Personel The Beatles tetap Hidup Irit, Meski Kaya Raya

0
794
Dok. voi.id

Jakarta (Samudranesia) – Gaya hidup setiap orang secara natural bisa dipastikan berbeda-beda. Tak sedikit orang yang sebenarnya secara ekonomi hidup pas-pasan tapi sepak terjangnya dalam keseharian tengil abis. Sebaliknya, ada juga orang yang gaya hidupnya nampak biasa-biasa saja, tapi jika ditelusuri kekayaan dia lebih pantas dijuluki “maharaja”. Seperti salah satu personel The Beatles ini.
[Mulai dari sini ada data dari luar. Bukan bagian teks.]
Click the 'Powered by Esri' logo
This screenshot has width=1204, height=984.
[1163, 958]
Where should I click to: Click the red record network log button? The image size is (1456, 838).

Paul McCartney, selama karirnya sebagai pemusik kelas dunia sudah bisa ditebak, berapa kira-kira pundi-pundi kekayaan yang dimilikinya. Bayangkan, pemusik yang pernah dianugerahi gelar kebangsawanan dari Ratu Inggris ini menggeluti musik sejak dekade 60-an sampai sekarang loh. Hebatnya lagi, di rentang waktu selama itu karirnya terbilang gacor banget. Itu artinya uang hasil jual suara maupun musiknya mengalir terus.

Baca Juga: Pendaki Cantik Asal Rusia ingin Jajal Gunung Indonesia

Lantas, apakah kekayaan yang ia dapatkan selama menghidupkan The Beatles kemudian membuat Paul yang berusia 78 tahun ini menjadi berubah? Paling tidak, punya gaya hidup sebagaimana lazimnya sebagai pemusik kaya raya. Ternyata, jauh sekali dari bayangan banyak orang. Paul McCartney malah punya gaya hidup yang sederhana. Bahkan, terlalu sederhana buat ukuran pemusik kelas dunia. Padahal, asal tahu saja kekayaan yang dimiliki Paul, diperkirakan mencapai USD. 800 juta atau kalau dirupiahkan sebesar Rp 10,4 triliun.

Pemusik gaek yang pernah menggawangi grup band Wings di era 70-an ini tetap saja hidup irit alias hemat, meski kekayaannya mencapai triliunan rupiah. Bahkan, terhadap putri-putrinya, pelantun lagu Another Day yang begitu hit itu meminta buat membayar uang kuliahnya sendiri. Intinya, ia tidak mau membiasakan buah hatinya untuk bermanja-manja dalam hal materi. Gak cuma sampai di situ. Kesederhanaan itu ia terapkan juga dalam pergaulan sehari-hari. Bisa dibilang ia selalu menolak buat mentraktir orang lain.

Selintas sikap ini memang terkesan sangat kikir alias pelit. Punya kekayaan yang luar biasa berlimpah, tapi dalam kesehariannya terkesan pelit banget. Tentu saja, ada alasannya. Pertimbangannya simpel, tapi punya makna yang dalam. Paul ingin mempersiapkan putrinya itu kelak agar mampu menghadapi kehidupan yang keras. Utamanya, jika berkaitan dengan masalah materi.